**Try it**: Find every line in the records that holds the string "rejoint". Copy each one.

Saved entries

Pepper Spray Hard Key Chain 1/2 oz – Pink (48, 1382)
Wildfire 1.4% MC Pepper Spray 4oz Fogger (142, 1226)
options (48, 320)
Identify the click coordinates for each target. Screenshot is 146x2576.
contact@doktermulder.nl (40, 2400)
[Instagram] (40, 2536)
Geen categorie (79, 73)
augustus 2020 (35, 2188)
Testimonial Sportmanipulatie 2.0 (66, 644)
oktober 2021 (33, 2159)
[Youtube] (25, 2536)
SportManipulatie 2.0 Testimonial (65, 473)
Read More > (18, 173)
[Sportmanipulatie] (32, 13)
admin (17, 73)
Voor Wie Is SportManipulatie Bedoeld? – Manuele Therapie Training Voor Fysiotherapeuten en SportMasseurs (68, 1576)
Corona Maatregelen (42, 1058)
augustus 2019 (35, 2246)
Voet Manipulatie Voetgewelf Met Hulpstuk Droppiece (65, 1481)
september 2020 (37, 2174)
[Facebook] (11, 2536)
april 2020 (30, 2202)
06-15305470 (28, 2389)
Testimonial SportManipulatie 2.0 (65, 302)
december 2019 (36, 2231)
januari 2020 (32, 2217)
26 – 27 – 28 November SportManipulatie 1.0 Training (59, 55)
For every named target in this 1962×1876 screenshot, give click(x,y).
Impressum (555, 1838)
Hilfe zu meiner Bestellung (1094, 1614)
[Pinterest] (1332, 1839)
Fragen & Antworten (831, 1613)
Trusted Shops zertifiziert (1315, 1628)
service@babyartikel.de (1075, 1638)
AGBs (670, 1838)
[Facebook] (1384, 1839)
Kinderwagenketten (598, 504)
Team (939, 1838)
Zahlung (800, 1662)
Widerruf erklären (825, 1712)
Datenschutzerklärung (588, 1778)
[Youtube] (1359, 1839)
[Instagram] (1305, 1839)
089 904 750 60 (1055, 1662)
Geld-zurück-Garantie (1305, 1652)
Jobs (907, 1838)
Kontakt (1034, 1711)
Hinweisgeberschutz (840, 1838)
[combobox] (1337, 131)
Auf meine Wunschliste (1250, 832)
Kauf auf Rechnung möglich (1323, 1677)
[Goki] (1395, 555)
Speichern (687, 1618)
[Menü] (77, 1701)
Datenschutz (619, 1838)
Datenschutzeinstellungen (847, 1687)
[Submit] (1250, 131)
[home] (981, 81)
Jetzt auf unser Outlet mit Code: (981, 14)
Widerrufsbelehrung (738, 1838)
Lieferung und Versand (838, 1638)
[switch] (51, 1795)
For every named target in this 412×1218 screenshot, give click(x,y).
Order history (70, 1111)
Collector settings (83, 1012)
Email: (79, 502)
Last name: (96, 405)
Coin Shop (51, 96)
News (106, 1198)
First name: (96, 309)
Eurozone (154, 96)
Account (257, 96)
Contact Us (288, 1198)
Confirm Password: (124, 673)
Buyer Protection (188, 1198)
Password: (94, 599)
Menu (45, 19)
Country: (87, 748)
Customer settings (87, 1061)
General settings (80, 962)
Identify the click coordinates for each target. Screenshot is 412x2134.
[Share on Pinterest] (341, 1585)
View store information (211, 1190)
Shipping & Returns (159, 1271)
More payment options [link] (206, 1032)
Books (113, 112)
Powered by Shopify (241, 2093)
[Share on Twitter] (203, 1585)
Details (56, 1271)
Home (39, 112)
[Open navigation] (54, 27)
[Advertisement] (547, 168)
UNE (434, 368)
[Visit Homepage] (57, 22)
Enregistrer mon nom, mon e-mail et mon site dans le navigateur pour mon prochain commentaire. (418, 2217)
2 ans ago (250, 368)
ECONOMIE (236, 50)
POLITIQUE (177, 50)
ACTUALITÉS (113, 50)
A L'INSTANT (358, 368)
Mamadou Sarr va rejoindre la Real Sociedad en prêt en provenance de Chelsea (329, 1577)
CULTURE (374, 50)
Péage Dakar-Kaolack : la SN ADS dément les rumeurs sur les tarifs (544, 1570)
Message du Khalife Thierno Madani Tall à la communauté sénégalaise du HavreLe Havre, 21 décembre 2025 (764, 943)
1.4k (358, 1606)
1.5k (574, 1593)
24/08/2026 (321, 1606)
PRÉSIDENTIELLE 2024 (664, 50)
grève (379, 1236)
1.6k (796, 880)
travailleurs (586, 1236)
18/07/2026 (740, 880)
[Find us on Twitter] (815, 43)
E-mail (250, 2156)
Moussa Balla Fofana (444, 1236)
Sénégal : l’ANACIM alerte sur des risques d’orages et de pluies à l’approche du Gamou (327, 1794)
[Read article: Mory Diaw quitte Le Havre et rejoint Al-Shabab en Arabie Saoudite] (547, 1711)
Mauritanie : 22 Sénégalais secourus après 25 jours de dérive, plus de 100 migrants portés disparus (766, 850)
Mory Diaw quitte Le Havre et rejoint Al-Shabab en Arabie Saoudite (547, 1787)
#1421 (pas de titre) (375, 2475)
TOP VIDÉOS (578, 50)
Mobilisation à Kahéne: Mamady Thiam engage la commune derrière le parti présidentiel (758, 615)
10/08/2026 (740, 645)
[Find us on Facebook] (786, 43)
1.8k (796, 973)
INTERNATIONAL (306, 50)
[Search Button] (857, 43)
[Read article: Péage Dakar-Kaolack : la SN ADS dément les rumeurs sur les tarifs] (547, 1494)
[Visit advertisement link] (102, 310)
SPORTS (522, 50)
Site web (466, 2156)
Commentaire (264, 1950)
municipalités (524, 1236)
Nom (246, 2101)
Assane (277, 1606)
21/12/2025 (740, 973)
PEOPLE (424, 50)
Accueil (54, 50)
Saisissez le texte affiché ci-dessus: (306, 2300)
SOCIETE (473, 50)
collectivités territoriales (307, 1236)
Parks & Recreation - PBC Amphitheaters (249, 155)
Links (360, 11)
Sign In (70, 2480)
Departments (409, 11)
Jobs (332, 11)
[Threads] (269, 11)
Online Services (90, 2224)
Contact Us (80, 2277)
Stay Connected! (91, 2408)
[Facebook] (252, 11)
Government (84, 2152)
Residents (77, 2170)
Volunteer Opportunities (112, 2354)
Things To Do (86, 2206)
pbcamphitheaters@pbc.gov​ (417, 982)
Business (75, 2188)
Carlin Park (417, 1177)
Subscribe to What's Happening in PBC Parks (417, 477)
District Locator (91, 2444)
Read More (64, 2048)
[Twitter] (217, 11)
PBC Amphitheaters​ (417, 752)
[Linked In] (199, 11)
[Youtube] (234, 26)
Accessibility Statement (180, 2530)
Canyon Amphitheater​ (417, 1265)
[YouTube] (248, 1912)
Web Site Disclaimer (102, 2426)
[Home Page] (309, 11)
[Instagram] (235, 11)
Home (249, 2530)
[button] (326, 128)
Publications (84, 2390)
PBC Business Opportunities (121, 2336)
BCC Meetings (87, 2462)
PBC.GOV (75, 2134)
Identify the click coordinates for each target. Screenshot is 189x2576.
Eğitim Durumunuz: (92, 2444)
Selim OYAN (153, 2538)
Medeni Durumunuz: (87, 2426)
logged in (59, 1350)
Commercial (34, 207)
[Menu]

**Finished exercise**:
[Read article: Mory Diaw quitte Le Havre et rejoint Al-Shabab en Arabie Saoudite] (547, 1711)
Mory Diaw quitte Le Havre et rejoint Al-Shabab en Arabie Saoudite (547, 1787)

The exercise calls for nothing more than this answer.